NOW, THEREFORE, the parties hereto agree as follows:
- Limited Waiver.
- Agent and Lenders hereby waive (i) non-compliance by the Parent and each Subsidiary with the provisions of Section 6.1(d) of the Credit Agreement requiring the delivery of the unaudited financial information for the fiscal month ended December 31, 2002, provided that the financial information required to be delivered pursuant thereto shall be delivered no later than February 11, 2003; and (ii) non-compliance by the Borrower with the provisions of Section 6.1(n) of the Credit Agreement requiring the delivery of certain slot utilization reports, provided that the slot utilization reports required to be delivered pursuant thereto for reporting periods ending after the Closing Date shall be delivered no later than February 21, 2003.

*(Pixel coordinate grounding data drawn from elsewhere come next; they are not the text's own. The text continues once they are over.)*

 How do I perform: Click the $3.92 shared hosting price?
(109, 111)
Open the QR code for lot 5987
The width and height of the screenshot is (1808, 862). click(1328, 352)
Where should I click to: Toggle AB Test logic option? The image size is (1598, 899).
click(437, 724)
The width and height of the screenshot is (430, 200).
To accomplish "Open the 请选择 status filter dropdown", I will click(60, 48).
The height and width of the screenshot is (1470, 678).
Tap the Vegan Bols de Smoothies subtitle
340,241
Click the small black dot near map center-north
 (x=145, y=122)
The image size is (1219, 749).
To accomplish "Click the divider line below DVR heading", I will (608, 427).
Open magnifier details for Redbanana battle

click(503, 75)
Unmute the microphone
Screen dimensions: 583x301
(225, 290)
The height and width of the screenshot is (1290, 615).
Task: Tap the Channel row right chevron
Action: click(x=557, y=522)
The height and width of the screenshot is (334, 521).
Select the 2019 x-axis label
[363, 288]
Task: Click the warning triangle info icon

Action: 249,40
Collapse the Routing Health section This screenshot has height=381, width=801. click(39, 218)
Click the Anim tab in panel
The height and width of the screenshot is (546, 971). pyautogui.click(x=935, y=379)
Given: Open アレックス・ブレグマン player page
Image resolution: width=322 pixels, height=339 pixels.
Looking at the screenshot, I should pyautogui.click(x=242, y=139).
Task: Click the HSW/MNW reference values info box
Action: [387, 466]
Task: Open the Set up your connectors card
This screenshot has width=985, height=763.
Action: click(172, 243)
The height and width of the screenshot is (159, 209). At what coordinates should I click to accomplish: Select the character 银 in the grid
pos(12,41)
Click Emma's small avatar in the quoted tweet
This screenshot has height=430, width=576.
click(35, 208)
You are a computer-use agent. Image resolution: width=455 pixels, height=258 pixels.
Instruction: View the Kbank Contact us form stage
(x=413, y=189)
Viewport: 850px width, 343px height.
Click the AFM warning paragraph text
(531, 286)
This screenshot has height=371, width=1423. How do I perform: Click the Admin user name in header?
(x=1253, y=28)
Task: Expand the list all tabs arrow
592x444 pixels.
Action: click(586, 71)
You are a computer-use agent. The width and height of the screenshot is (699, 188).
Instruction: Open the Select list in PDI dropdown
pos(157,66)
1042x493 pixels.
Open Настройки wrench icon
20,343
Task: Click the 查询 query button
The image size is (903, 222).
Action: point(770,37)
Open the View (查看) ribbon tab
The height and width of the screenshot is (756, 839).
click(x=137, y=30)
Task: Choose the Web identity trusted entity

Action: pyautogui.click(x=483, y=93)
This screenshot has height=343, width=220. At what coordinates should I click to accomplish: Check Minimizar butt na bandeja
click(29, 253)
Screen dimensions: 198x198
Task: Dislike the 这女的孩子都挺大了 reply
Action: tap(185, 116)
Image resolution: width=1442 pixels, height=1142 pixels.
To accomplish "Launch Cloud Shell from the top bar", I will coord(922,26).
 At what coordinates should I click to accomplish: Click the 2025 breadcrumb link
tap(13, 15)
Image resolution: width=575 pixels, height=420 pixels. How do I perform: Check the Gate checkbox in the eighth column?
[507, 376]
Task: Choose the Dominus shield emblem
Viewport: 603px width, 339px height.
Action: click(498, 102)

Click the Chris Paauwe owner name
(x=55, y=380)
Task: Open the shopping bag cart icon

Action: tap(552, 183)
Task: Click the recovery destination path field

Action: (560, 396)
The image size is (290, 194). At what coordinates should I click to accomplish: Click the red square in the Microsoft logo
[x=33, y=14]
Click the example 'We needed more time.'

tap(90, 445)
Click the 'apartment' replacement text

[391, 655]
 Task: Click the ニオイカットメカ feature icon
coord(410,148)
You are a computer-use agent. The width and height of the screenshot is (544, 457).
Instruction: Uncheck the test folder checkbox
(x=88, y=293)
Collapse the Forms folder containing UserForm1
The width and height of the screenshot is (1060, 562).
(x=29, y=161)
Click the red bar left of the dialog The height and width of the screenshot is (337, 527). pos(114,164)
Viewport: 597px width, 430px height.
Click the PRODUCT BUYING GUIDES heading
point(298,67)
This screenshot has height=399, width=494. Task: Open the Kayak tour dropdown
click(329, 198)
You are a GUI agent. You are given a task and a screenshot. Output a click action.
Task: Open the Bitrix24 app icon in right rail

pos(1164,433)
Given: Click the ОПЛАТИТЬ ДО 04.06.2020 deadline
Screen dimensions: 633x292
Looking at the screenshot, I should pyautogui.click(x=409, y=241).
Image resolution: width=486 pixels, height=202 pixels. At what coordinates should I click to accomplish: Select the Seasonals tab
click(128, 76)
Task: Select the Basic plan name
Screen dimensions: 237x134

- This limited waiver shall be limited precisely as written and shall not be deemed or otherwise construed to (i) constitute a waiver of any other Unmatured Default or Default or (ii) prejudice any right, power or remedy which Agent or Lenders may now have or may have in the future under or in connection with the Credit Agreement or any other Loan Document (after giving effect to this Amendment).
- Amendments.
- The definition of "Eurodollar Rate" is hereby amended to delete the reference to "two percent (2%)" in line two and insert a reference to "three percent (3%)" in place thereof.
- The definition of "Applicable Margin" is hereby amended to (i) delete the reference to "3.50%" in line two and insert a reference to "5.50%" in place thereof and (ii) delete the reference to "4.50%" in line three and insert a reference to "6.50%" in place thereof.
- Section 2.2(d) is hereby amended and restated in its entirety to read as follows:
- Section 2.21(c) is hereby amended to insert the phrase "or previously reported in writing to the Agent (to the extent allowed by the Bankruptcy Court at any time)" after the word "professionals" in the fourteenth line thereof.
- Section 6.1(n) is hereby amended and restated to read as follows:
- Section 6.28 is hereby amended to insert the phrase "; provided that the Requisite Lenders shall not be required to consent to the additional syndication of the Additional DIP under the terms of and as set forth in Section 2.01(d)(y) of the Additional DIP Credit Agreement" immediately prior to the period in the first sentence thereof.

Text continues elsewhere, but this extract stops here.